Category: Stories of Interest (page 1 of 112)

“Two-Sided Marketplaces” Continue To Make Deeper Disruptions

For the first time ever, more people are using Uber in New York than the city’s fabled yellow cabs. Data released form July shows Uber recorded an average of 289,000 rides each day compared with 277,000 taxi trips. A similar pattern has emerged in other cities, including San Francisco, Chicago and Houston, with the demand for Uber services starting to more widely expand out into the suburbs. Other ride-hail apps, like Lyft and Via, are also finding increased customer interest outside the main urban sprawl.
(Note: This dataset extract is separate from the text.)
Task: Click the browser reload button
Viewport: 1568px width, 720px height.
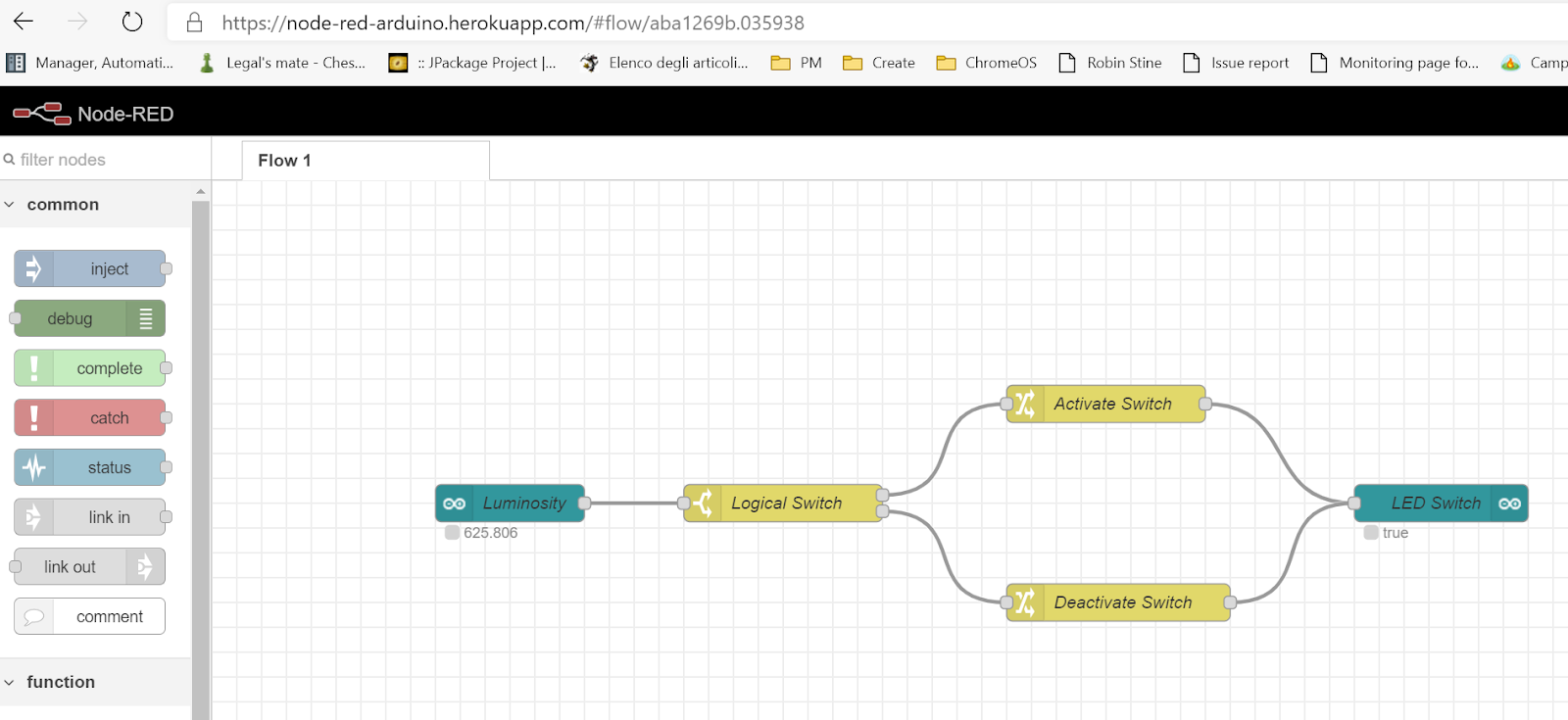Action: tap(132, 22)
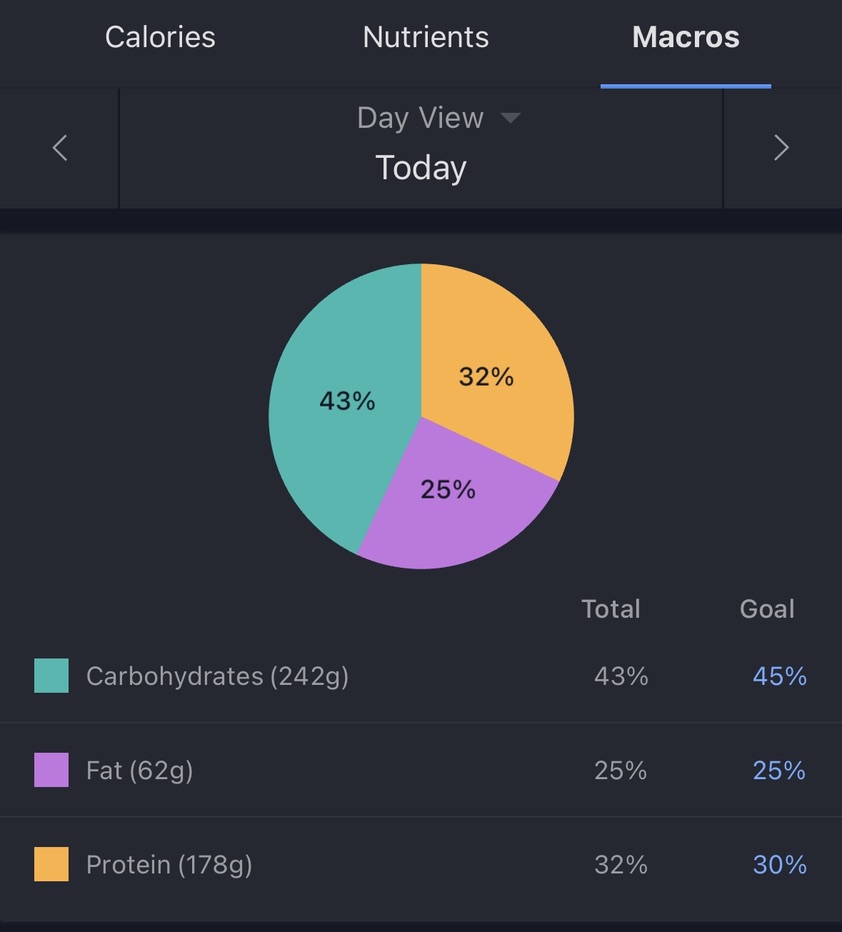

The ride-hail apps have not only benefited passengers but also are creating good income for those needing part-time opportunities. According to a national study, 80% of Uber’s partner drivers work fewer than 35 hours a week across 20 of our largest markets, and more than half only drive between one and 15 hours each week. From what I’ve personally read and understand, most ride-share drivers are averaging between $15 and $22 per hour after you break it all down. Which is great for people that need the extra income. Bottom-line, two-sided marketplaces continue to gain in popularity and are clearly going to disrupt almost all industries. The define two-sided marketplaces as those that allow suppliers and customers to interact directly with one another and creates value through an intermediary platform. Uber in the transportation industry, and or Airbnb in housing and rental space are prime examples. Even the arts and crafts industry is getting disrupted by platforms like Etsy, which helps artist and crafters sell handmade and vintage goods to niche customers. To think this isn’t going to happen inside your industry is a delusion. Make sure you paying close attention and thinking about all of the moving pieces that surround you… (Source: Forbes; NYTimes, Money)

Dinner Is Served… From The “Bioreactor”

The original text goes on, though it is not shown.